Asentí, avergonzado.
—Algunos vienen sin desayunar, otros trabajan después de clases, otros cuidan a sus hermanos. Si puedo ayudarlos para que no abandonen la escuela, lo hago.
—¿Con su propio dinero?
—Con mi propio dinero.
—¿Por qué?
—Porque yo crecí igual que ellos. Una maestra me compró mis primeros libros de preparatoria. Sin ella, no habría llegado a la universidad.

Se me apretó la garganta.
—Entonces… ¿por eso es tan dura?
—Porque el mundo será más duro aún. Si no les exijo yo ahora, ¿quién lo hará?

Sus palabras me golpearon. Me dijo que yo era inteligente pero flojo, que desperdiciaba oportunidades que Mariana daría cualquier cosa por tener. Sentí vergüenza.
—¿Puedo hacer algo para ayudar?
—Empieza por ser el alumno que puedes ser. Y ayuda a tus compañeros cuando lo necesiten.

Ese día salí viendo la escuela con otros ojos. La profesora Mendoza no era la villana que imaginaba, sino alguien que cargaba con las necesidades de decenas de familias, que invertía su sueldo en alumnos que no eran sus hijos, que sabía cuándo presionar y cuándo sostener.

Me puse a estudiar de verdad. Organicé grupos de apoyo para quienes más lo necesitaban y dejé las bromas. Al final del año, con un promedio de 9.2, me entregó mi certificado y me sonrió por primera vez.
—Sabía que podías hacerlo, Rodrigo.
—Gracias por no rendirse conmigo.
—Nunca me rindo con mis alumnos, aunque a veces ustedes se rindan conmigo.

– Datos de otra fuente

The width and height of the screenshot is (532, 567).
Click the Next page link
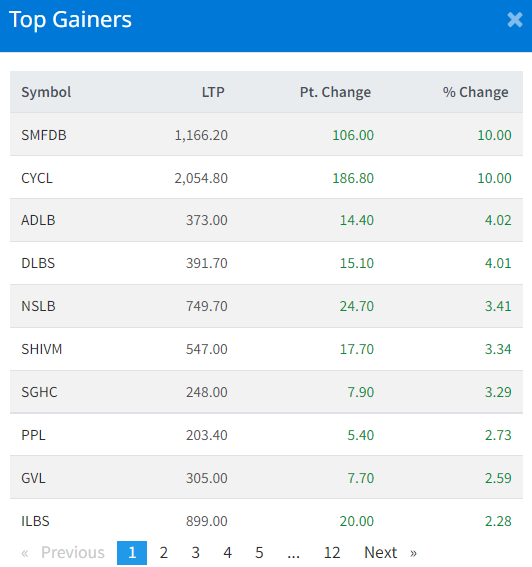390,553
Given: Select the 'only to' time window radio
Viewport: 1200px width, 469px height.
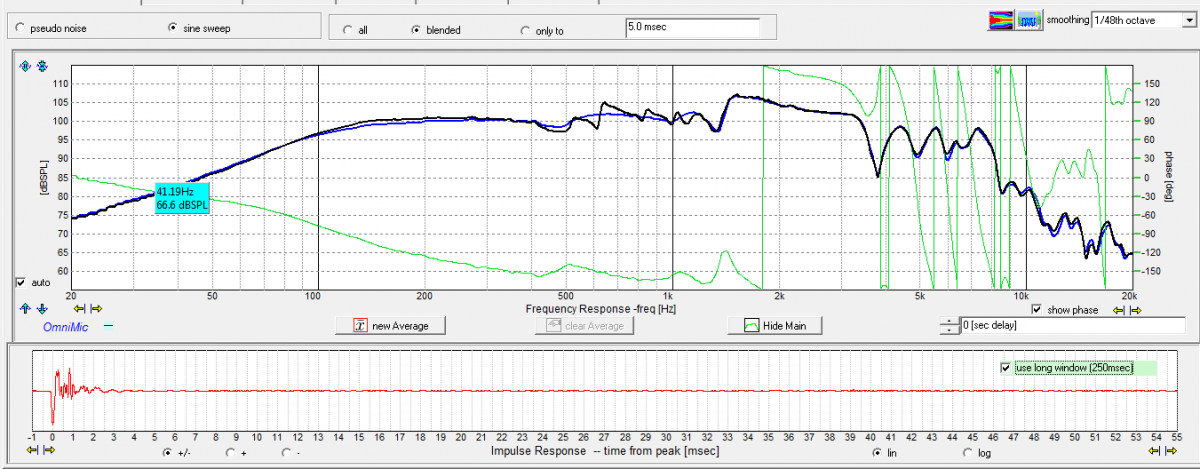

Años después, con mi título universitario en mano gracias a una beca, fui a buscarla. Allí estaba, en la misma escuela, igual de estricta y aún ayudando a quienes más lo necesitaban.
—Profesora, usted me enseñó que la exigencia también es una forma de cariño.
Hoy, como profesor universitario, trato de recordarlo cada vez que debo ser firme. Tal vez mis estudiantes me odien tanto como yo la odié. Pero espero que un día comprendan lo mismo que yo entendí: a veces, los maestros más duros son los que más nos quieren.